Most common examples of regenerative abilities, like the tail of the lizard or the limbs of salamanders, are clear adaptations to repair wounds caused by predators. But these are 1 cm long worms; what kind of predator has a mouth small enough to bite them in half?

It turns out that regeneration likely comes from a reproductive strategy, not an adaptation against predators. In their natural environment, worms naturally split as a means of asexual reproduction. They stick their tail to the environment and contract their body until the middle rips apart. This is called fissiparous reproduction.

Not all planarians have regenerative abilities; some have it partially (only regrowing when cut in a certain position), and some not at all. These non-regrowing worms reproduce sexually, much like snails: they are hermaphroditic and lay eggs. They almost exclusively live in stable environments like large lakes or oceans.

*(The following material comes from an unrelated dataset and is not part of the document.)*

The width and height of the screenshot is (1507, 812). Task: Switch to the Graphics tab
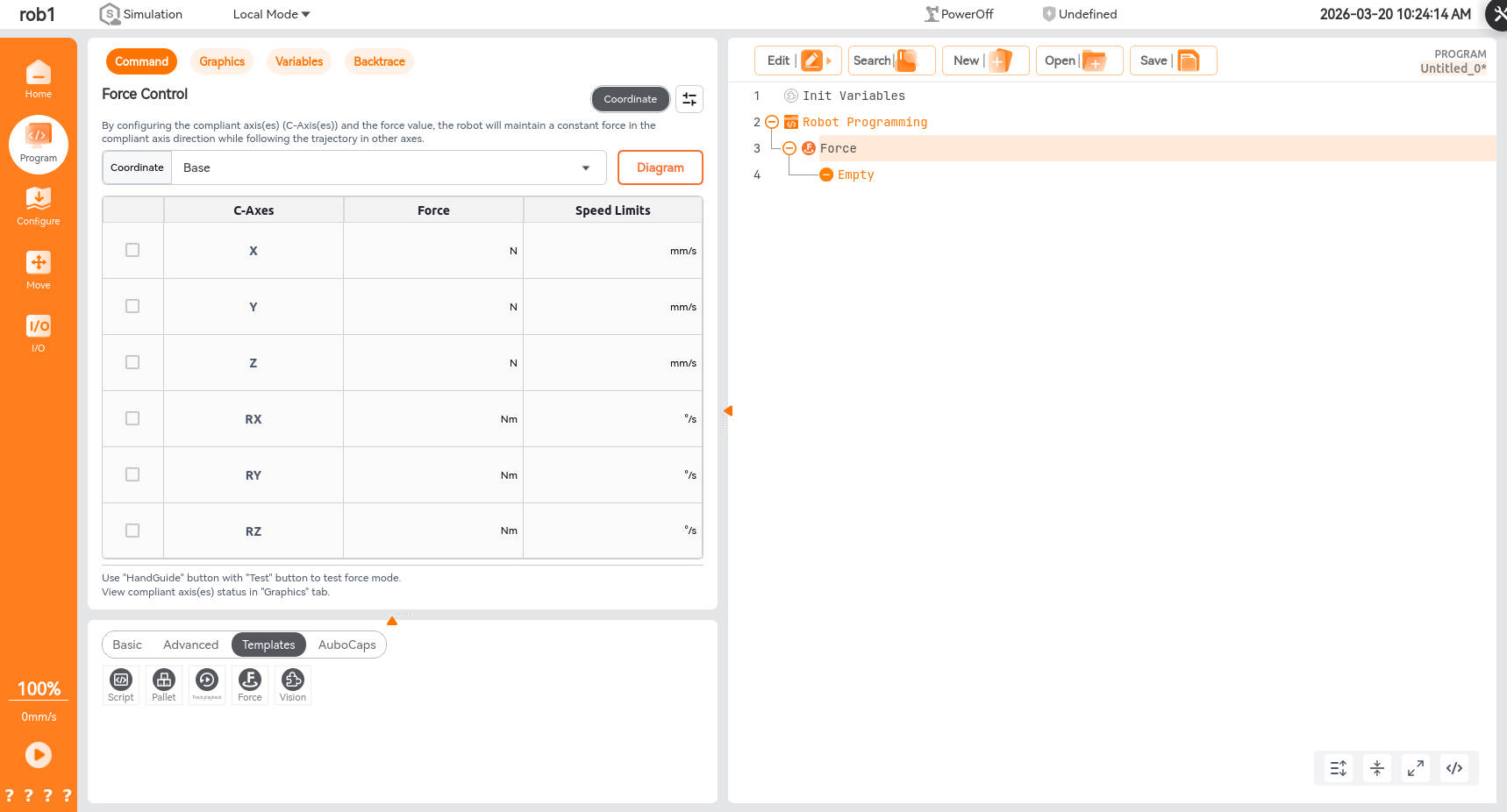point(222,61)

In contrast, fissiparous worms live in chaotic environments like creeks, where living niches can be created and destroyed very quickly. Being able to start a new population from splitting one individual is advantageous for adapting quickly to the changing scene, even if it trades off against the lack of genetic diversity that comes with asexual reproduction.

So the short answer is: regenerative abilities come from planarians developing fissiparous reproduction as a means of asexual reproduction to adapt to rapidly changing environments.

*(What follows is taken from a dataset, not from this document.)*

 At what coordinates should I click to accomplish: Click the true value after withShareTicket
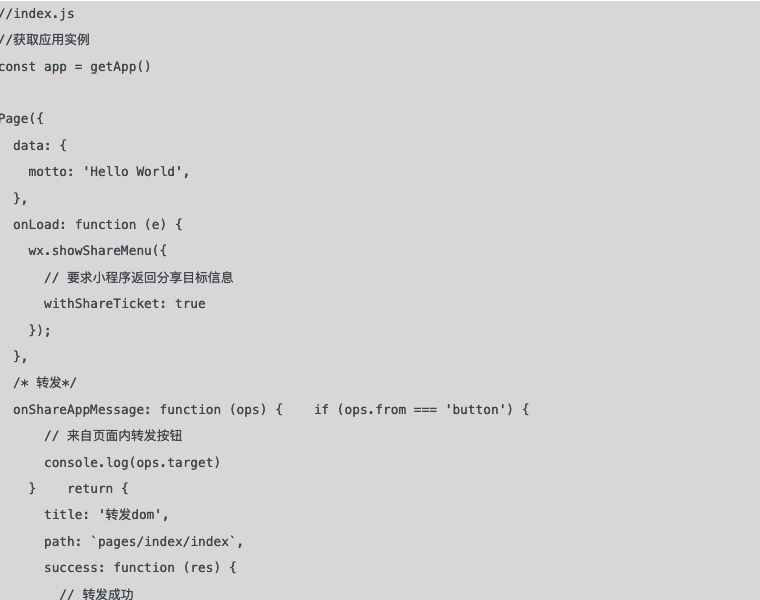tap(190, 303)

As always in biology, this brings more questions than answers. First, why reproduce this way? Asexual reproduction can occur in dozens of ways, without the need to maintain an army of pluripotent cells at all times.

Also, why is the regeneration so robust? Couldn’t the worm just split in half to reproduce? Why does regeneration generalize to work with much smaller pieces?

And some deeper questions: Does this method of reproduction mean some traits can be passed down through generations (like the double-head trait), without the need for genetic mutation? Can selection and evolution be at play regarding such traits?

These last questions are the bread and butter of Michael Levin’s research team, which is, in my opinion, one of the most important research programs in biology today!

And we should keep looking in direction of these little goofy eyes. As he said in an interview with Lex Fridman, “Planaria hold the answer to pretty much all deep questions of life.”